• [Exercise instructions] Could you reproduce the entire passage below on what storage administrators value in new storage products, word for word?

• [Text excerpt]
————————
Performance, cost, scalability, security, and simplicity appear to be the five factors that storage administrators in the United States find the most important when considering new products or services.
- Enterprise Storage Forum's recent survey of IT professionals shows that when purchasing new storage technologies, these IT professionals seek the following qualities:
- Offers high performance (72%)
- Offers cost savings (around 71%)
- Offers greater scalability (around 51%)
- Offers better security (around 50%)
- Offers simplified management (around 46%)
- Offers automation (around 35%)
- Calls for less space (around 25%)
- Offers longer lifespan (around 17%)
- Offers competitive advantage (around 14%)
- Given that the responsibilities of the storage administrator include helping his or her organization or information technology superiors "choose the right storage at the right time," it is likely that the factors the storage administrator takes into account when considering new products or services are the same as the factors mentioned above.
- Choosing the correct storage, in most cases, may mean setting up a hybrid storage environment that utilize different types of storage, including traditional storage, hyper-converged infrastructure (HCI), and cloud-based storage.
————————
• [Data extract]
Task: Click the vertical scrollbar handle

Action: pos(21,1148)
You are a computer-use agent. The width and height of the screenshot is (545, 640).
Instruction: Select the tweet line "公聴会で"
————————
• [Finished task]
Performance, cost, scalability, security, and simplicity appear to be the five factors that storage administrators in the United States find the most important when considering new products or services.
- Enterprise Storage Forum's recent survey of IT professionals shows that when purchasing new storage technologies, these IT professionals seek the following qualities:
- Offers high performance (72%)
- Offers cost savings (around 71%)
- Offers greater scalability (around 51%)
- Offers better security (around 50%)
- Offers simplified management (around 46%)
- Offers automation (around 35%)
- Calls for less space (around 25%)
- Offers longer lifespan (around 17%)
- Offers competitive advantage (around 14%)
- Given that the responsibilities of the storage administrator include helping his or her organization or information technology superiors "choose the right storage at the right time," it is likely that the factors the storage administrator takes into account when considering new products or services are the same as the factors mentioned above.
- Choosing the correct storage, in most cases, may mean setting up a hybrid storage environment that utilize different types of storage, including traditional storage, hyper-converged infrastructure (HCI), and cloud-based storage.